On Sunday night, I had an entrancing conversation about gay literature on Twitter. It was exciting to see, with more than 25 years of age between us, the different ways in which we viewed some of the same pieces of gay literature. But, it was a stark reminder of the passage of time, and of how much the world has changed for gay folks since I was born nearly 32 years ago.
Then, today, I read the exchange between Michael Petrelis and Frank Kameny.
To think of the difference between Kameny’s world, where he was fired from the federal government in 1957, to Petrelis’s world less than 30 years later when leading the AIDS Coalition to Unleash Power, better known as ACT UP, to the world of those equality activists of today, less than 30 years after AIDS first hit the gay community, engaged by an unexpected marriage equality loss in California is to see the truth behind King’s words that “the arc of the moral universe is long but it bends toward justice.”
Below is a part of Kameny’s response to finding out — online — that Petrelis had been urging President Obama to award Kameny the Presidential Medal of Freedom:
I was deeply touched and complimented by your letter. Be assured that your respect for me, as manifested in the letter, is very much mutual and reciprocal.
. . . .
Who would ever have expected, when I was nastily fired in 1957, that in 2009, the very government itself would apologize to me for what they had done. We really have moved ahead.

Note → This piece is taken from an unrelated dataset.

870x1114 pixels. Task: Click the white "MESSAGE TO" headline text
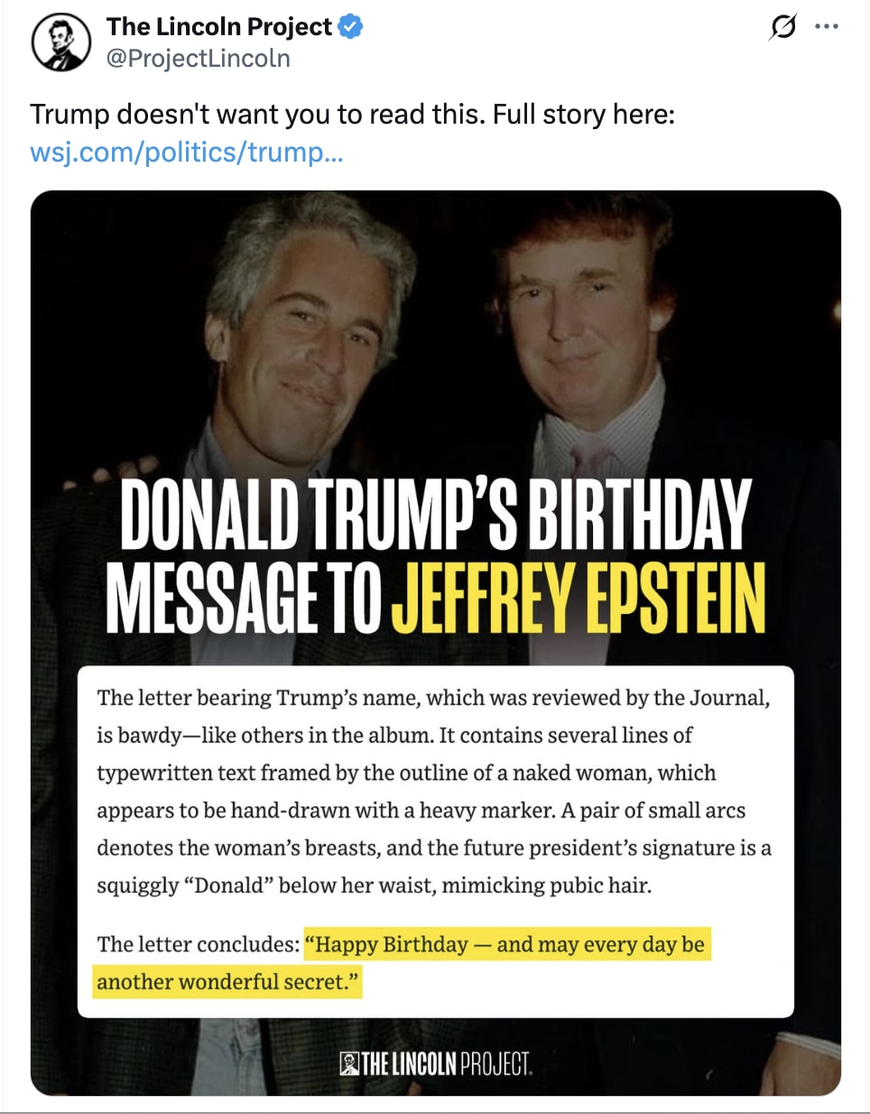244,598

How are you? I’m surviving, although very much feeling my years, and more and more conscious that I’m 84 and not 24 — or 34, 44, or even 74 — any more. While my general health is OK, I’ve become extremely inefficient, I don’t get things done as I once did, and my energy, stamina, and endurance are much reduced.

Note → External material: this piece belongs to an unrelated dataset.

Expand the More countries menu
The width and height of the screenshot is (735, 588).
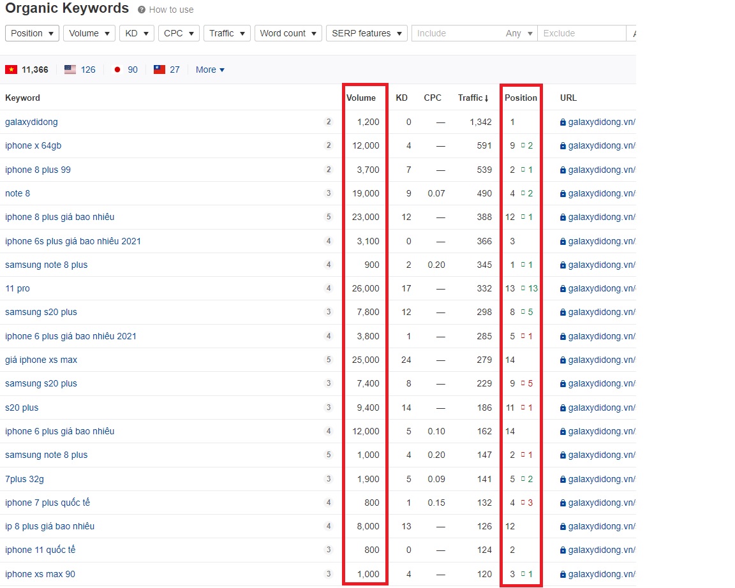tap(210, 70)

I keep hearing about you from time to time. Apparently you’re still active and effective out there. Keep up the good work.
We may have heaps of criticism to throw at our LGBT leaders as the world progresses, but exchanges like these remind me that most debates truly are about strategy and tactics — and the personal attacks are, at the end of the day, almost always unwarranted.
Thanks, from me, go out to both Kameny and Petrelis for their work — done at times far more difficult and even deadly than those in which we live today.